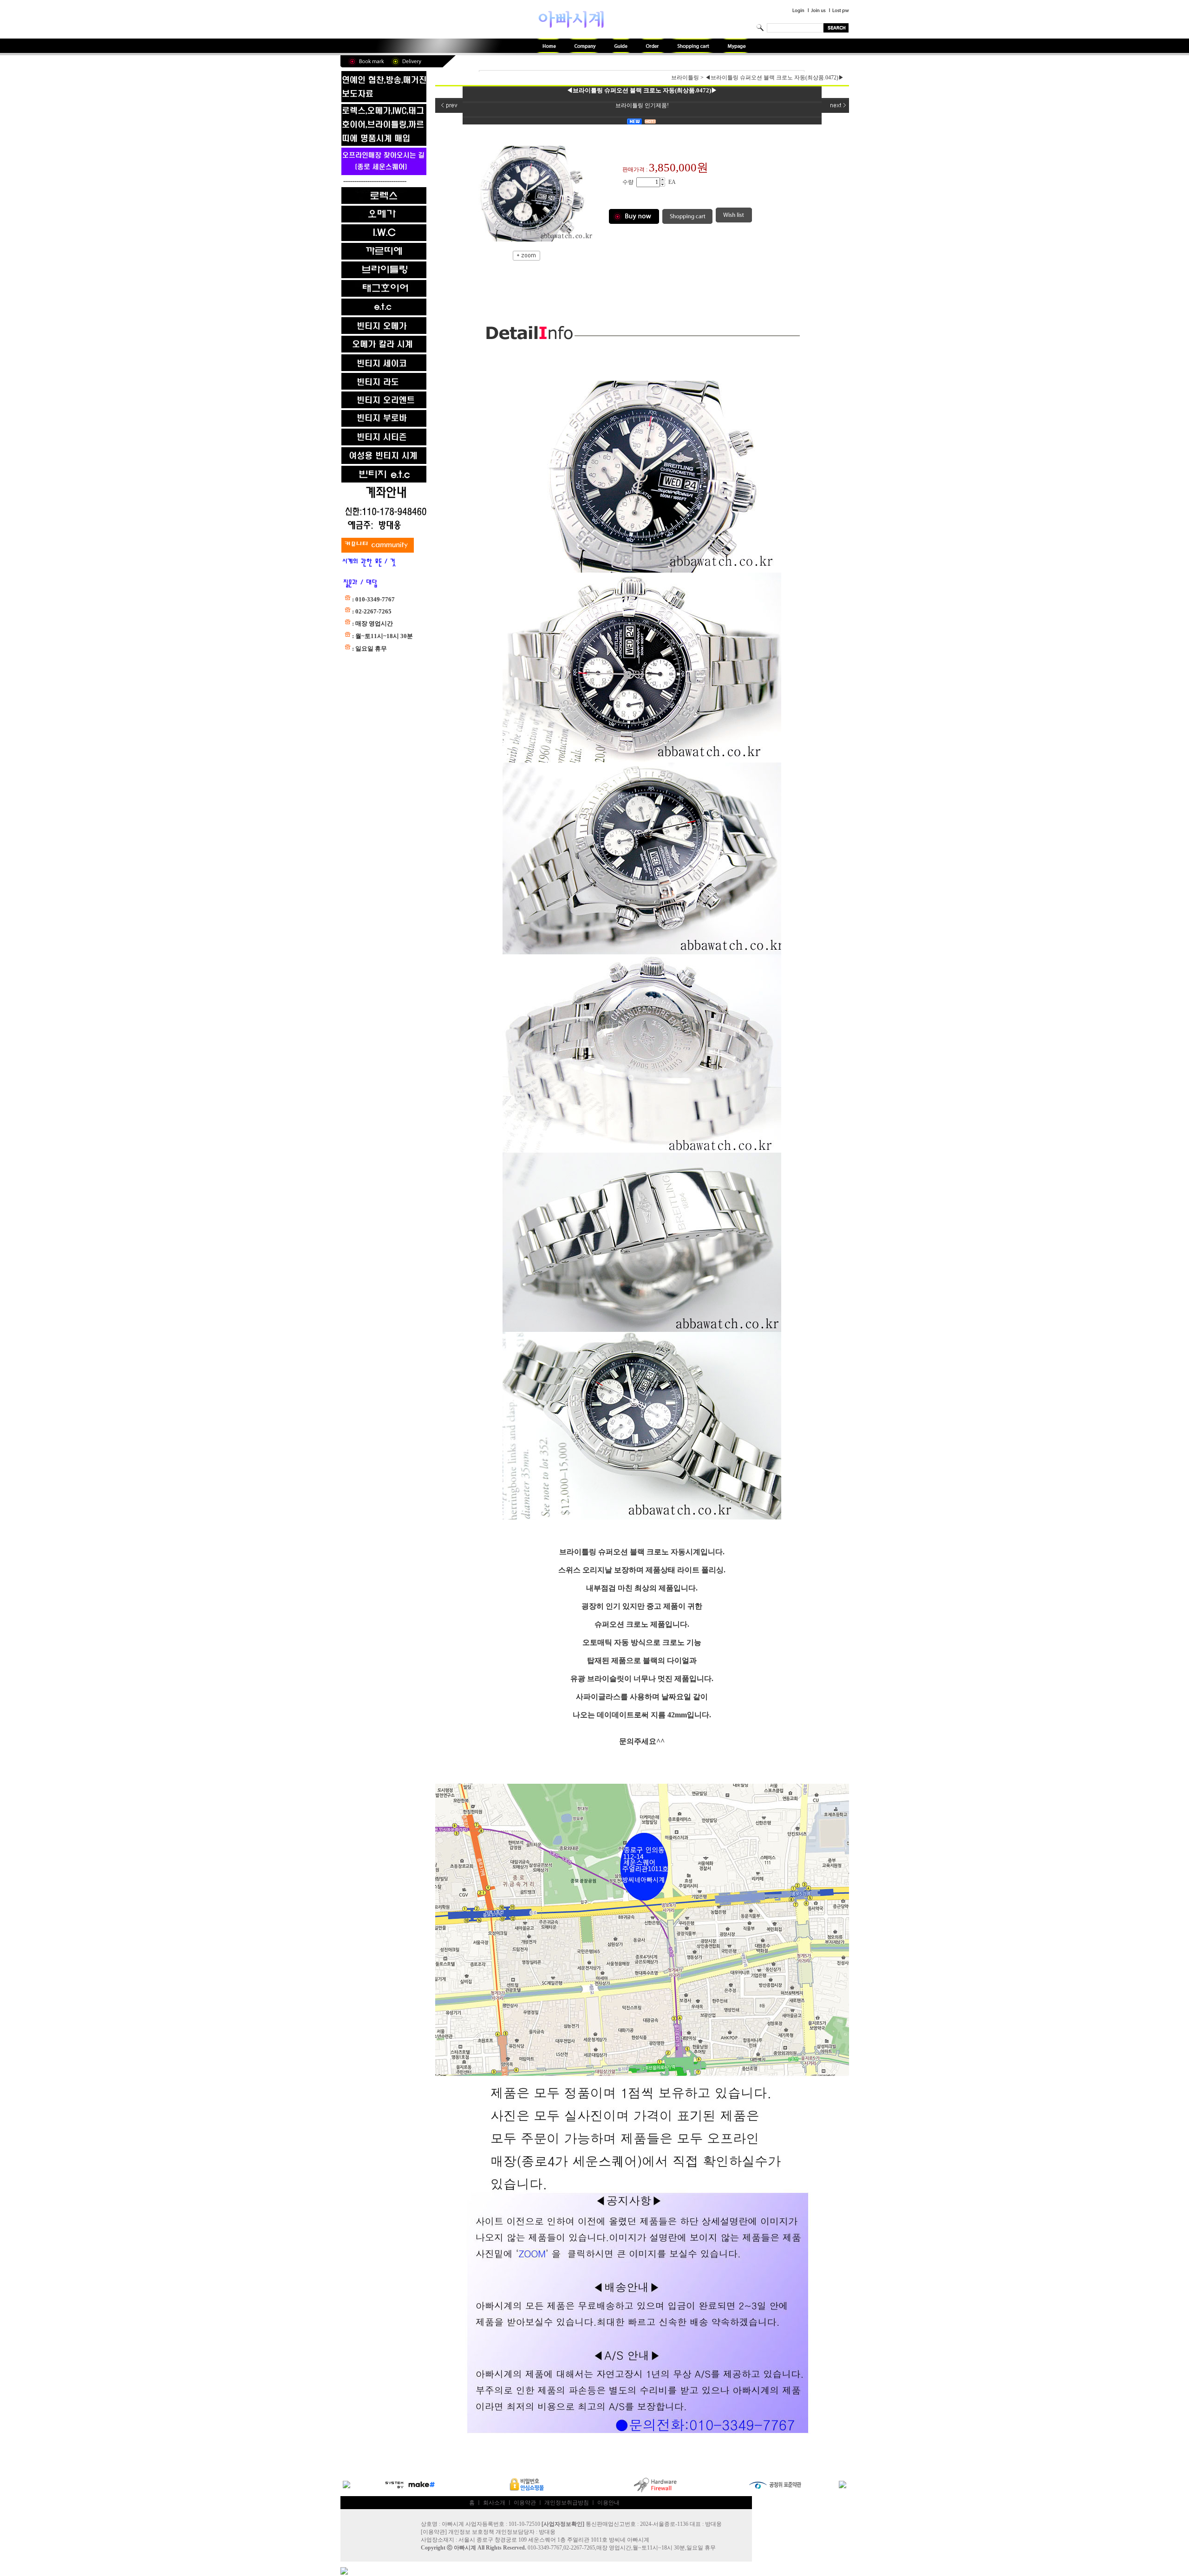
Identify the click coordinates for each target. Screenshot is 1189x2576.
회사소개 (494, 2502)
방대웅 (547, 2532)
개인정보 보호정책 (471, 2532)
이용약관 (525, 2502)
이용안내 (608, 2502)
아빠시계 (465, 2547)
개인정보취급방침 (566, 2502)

***

**Short exercise**
Tally the lines in the listing above that contain the string "target", treating uppercase and lowercase as different. Reply with the number only.

**Output of the exercise**
1